• _What is being asked_: Each line from the one containing "Click the Local" to the end of the entries is to be repeated exactly, and no other line.

• _Records supplied_:
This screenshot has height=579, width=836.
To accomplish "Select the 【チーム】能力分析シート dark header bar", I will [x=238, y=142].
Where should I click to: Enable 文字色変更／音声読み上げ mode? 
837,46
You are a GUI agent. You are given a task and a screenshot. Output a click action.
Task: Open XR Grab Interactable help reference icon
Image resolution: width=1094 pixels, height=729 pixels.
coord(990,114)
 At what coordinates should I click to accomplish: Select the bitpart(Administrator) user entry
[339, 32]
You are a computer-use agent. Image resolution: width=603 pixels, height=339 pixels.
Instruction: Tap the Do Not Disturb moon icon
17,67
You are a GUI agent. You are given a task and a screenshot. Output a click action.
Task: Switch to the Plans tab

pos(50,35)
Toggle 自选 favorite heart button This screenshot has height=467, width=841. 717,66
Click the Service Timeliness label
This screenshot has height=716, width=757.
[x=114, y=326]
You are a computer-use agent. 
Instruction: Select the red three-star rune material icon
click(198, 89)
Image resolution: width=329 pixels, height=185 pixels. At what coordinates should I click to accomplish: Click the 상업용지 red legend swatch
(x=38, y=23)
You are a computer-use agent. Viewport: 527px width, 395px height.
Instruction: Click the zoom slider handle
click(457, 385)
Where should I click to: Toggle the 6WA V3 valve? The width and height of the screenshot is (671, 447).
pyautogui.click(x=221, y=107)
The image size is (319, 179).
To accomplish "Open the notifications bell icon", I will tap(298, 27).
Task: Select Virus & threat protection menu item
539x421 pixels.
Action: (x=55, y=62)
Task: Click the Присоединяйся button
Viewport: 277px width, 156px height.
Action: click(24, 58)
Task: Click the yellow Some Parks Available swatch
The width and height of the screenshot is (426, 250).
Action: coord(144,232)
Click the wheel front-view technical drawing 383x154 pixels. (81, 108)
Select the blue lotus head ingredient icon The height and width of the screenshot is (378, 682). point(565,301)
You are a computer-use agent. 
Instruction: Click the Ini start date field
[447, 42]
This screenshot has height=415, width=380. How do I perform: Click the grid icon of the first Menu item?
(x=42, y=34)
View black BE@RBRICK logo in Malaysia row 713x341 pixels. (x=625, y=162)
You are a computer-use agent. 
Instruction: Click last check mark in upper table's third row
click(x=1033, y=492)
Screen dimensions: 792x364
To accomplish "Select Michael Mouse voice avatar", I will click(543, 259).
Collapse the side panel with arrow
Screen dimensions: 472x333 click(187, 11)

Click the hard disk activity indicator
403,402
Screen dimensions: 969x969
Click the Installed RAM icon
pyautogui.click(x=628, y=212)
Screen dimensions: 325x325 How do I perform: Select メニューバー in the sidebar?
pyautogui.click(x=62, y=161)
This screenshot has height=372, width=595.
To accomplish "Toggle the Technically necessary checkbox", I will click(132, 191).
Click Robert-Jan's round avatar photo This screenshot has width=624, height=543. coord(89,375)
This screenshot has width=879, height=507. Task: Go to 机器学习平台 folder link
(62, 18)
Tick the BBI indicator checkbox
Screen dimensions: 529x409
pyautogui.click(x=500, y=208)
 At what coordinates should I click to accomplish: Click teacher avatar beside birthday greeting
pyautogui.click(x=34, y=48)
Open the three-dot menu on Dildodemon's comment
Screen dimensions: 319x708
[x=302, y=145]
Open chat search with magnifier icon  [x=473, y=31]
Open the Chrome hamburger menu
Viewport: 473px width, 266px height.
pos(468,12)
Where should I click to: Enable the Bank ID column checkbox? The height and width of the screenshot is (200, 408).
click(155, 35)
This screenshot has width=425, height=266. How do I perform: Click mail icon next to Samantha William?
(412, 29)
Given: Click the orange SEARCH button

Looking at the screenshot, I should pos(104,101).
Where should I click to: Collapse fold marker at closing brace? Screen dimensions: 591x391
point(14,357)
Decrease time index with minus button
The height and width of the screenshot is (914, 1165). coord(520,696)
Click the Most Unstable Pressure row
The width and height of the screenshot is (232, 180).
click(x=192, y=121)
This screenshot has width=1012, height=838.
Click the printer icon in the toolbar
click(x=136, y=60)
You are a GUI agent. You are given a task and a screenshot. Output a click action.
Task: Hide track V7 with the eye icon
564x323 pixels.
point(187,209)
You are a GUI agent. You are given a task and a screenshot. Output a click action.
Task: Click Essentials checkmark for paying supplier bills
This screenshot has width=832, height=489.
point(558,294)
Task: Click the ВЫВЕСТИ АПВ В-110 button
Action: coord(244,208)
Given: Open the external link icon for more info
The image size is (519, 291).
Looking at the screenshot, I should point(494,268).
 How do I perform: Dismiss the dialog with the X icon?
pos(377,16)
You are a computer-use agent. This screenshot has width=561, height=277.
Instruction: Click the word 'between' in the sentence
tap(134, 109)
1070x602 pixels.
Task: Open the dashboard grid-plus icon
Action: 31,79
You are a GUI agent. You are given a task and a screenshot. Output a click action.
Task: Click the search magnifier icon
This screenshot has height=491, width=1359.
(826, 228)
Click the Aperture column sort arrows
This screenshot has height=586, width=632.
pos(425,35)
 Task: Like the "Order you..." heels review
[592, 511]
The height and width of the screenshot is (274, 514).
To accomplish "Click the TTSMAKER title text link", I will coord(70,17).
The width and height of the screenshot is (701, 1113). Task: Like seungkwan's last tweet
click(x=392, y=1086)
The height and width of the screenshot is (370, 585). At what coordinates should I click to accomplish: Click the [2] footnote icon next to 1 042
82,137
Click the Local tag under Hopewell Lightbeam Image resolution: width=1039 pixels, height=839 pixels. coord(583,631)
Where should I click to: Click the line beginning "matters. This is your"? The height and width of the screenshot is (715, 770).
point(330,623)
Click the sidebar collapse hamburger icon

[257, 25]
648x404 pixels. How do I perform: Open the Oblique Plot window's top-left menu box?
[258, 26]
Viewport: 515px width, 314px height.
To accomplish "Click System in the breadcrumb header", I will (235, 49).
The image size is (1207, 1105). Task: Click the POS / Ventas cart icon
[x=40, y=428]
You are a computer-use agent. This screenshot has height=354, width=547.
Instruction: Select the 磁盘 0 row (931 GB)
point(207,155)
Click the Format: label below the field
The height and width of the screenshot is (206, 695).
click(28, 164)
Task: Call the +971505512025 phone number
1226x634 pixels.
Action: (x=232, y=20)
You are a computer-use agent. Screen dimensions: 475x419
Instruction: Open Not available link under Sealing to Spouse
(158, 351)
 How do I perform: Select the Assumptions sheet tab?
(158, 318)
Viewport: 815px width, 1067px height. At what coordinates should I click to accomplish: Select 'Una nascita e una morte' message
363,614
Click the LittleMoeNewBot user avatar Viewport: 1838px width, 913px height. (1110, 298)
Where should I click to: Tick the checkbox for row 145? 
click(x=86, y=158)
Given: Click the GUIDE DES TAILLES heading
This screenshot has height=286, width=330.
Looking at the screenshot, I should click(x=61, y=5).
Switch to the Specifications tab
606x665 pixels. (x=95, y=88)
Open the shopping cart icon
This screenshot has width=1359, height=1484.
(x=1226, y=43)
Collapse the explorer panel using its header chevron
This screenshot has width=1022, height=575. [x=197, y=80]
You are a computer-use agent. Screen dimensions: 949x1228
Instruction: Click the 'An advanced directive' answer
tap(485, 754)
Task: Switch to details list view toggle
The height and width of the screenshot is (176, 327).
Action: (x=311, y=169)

• _Output of the task_:
Click the Local tag under Hopewell Lightbeam Image resolution: width=1039 pixels, height=839 pixels. coord(583,631)
Where should I click to: Click the line beginning "matters. This is your"? The height and width of the screenshot is (715, 770).
point(330,623)
Click the sidebar collapse hamburger icon

[257, 25]
648x404 pixels. How do I perform: Open the Oblique Plot window's top-left menu box?
[258, 26]
Viewport: 515px width, 314px height.
To accomplish "Click System in the breadcrumb header", I will (235, 49).
The image size is (1207, 1105). Task: Click the POS / Ventas cart icon
[x=40, y=428]
You are a computer-use agent. This screenshot has height=354, width=547.
Instruction: Select the 磁盘 0 row (931 GB)
point(207,155)
Click the Format: label below the field
The height and width of the screenshot is (206, 695).
click(28, 164)
Task: Call the +971505512025 phone number
1226x634 pixels.
Action: (x=232, y=20)
You are a computer-use agent. Screen dimensions: 475x419
Instruction: Open Not available link under Sealing to Spouse
(158, 351)
 How do I perform: Select the Assumptions sheet tab?
(158, 318)
Viewport: 815px width, 1067px height. At what coordinates should I click to accomplish: Select 'Una nascita e una morte' message
363,614
Click the LittleMoeNewBot user avatar Viewport: 1838px width, 913px height. (1110, 298)
Where should I click to: Tick the checkbox for row 145? 
click(x=86, y=158)
Given: Click the GUIDE DES TAILLES heading
This screenshot has height=286, width=330.
Looking at the screenshot, I should click(x=61, y=5).
Switch to the Specifications tab
606x665 pixels. (x=95, y=88)
Open the shopping cart icon
This screenshot has width=1359, height=1484.
(x=1226, y=43)
Collapse the explorer panel using its header chevron
This screenshot has width=1022, height=575. [x=197, y=80]
You are a computer-use agent. Screen dimensions: 949x1228
Instruction: Click the 'An advanced directive' answer
tap(485, 754)
Task: Switch to details list view toggle
The height and width of the screenshot is (176, 327).
Action: (x=311, y=169)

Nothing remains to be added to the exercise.